Member states discuss their readiness to implement CARIFORUM-UK agreement
Ministers of Trade in the African Caribbean and Pacific (ACP) region are working together to conclude a new agreement that will chart the next phase of their relationship with the European Union (EU).
These discussions come as Britain finalises its exit from the EU, and this was among several matters discussed at the 26th meeting of CARIFORUM, which took place at the Beachcombers Hotel here in St Vincent on Friday.
St Vincent and the Grenadines (SVG) has had chairmanship of the organisation since 2019, and Sir Louis Straker, in his capacity as Acting Prime Minister, served as chairman during last week’s meeting.
“The European Union is our most important contributor for our finances for our economies.
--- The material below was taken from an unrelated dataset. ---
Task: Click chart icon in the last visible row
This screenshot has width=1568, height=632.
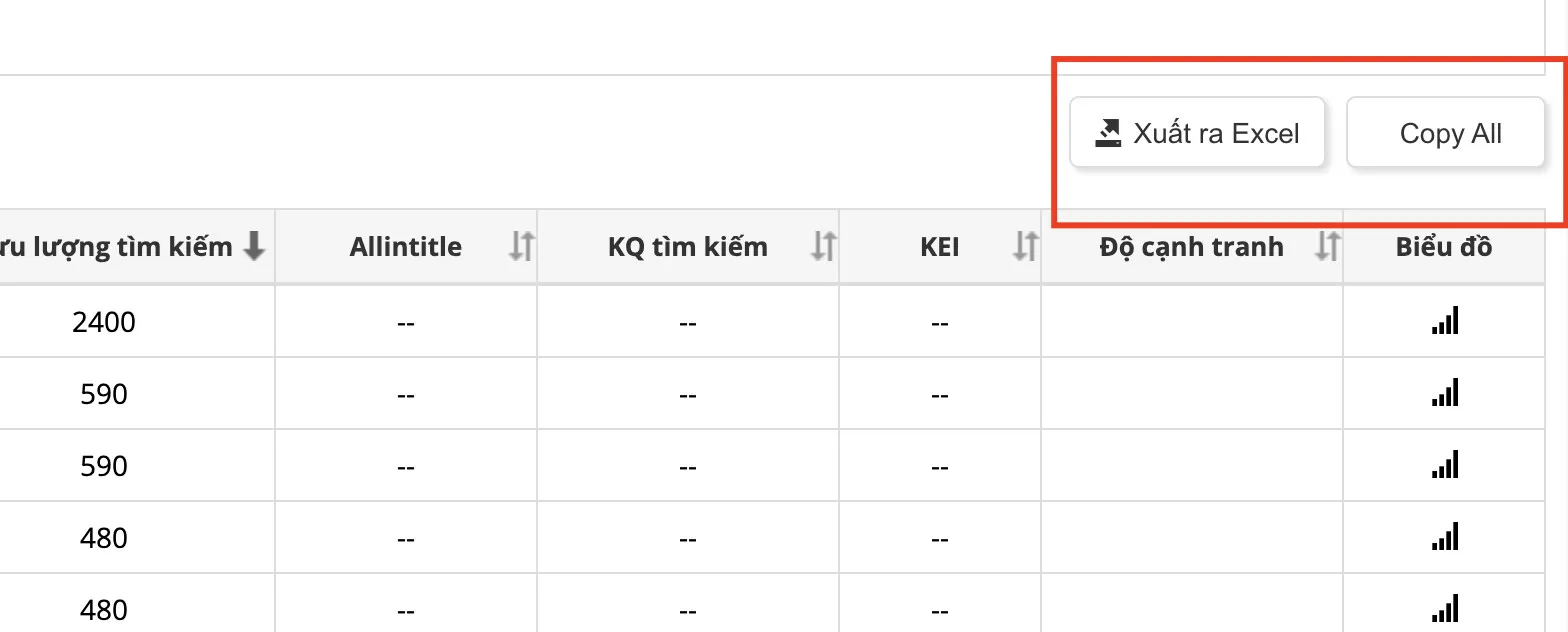Action: (1445, 608)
We depend upon them and we have a good partnership from the Lomé Convention right down to now, and we are hoping to continue that strong partnership where even after the Post Cotonou, that we can really be benefited by technical assistance and funds they provide for the development of our various countries,” he said.
Straker, in a post-meeting press statement said that relations between the ACP and EU were being negotiated into the new Cotonou agreement, since the old agreement expires on February 20.
This agreement is a partnership agreement between the two regions which encompasses development co-operation, political co-operation and economic and trade co-operation.
The foreign affairs and trade minister said the EU is hoping that negotiations will conclude by March but the ACP region believes that more time is required to conclude everything and settle on a new agreement.
Percival Marie, the director general of CARIFORUM also sought to give a comprehensive overview of Friday’s meeting.
He said that “ministers also looked at the schedule for the conclusion of negotiations and expressed their views and opinions on the conclusion and schedule of negotiation”.
“They urged countries and negotiators to input into the negotiating process so that the Caribbean could play its proper role in the ACP negotiations and could negotiate the best agreement possible on the bilateral level with the European Union,” he said.
Marie noted that the 11th EDF programme is currently valued at about 346 million Euros and “we were checking up with some discussion of the development aspects of the new arrangement and what the Caribbean hoped to get out of that arrangement, what the Caribbean hoped to negotiate and approaches the Caribbean would take both at the ACP level and within the regional protocol in addressing the regional protocol as it relates to the development co-operation element”.
Other matters discussed at the meeting included member states’ readiness to implement the CARIFORUM—UK agreement, Caribbean Regional Information and Translation Institution (CRITI), Caribbean Export Development Agency (CEDA) and a vote on its new rector and the decision to retain Marie as the director general of CARIFORUM.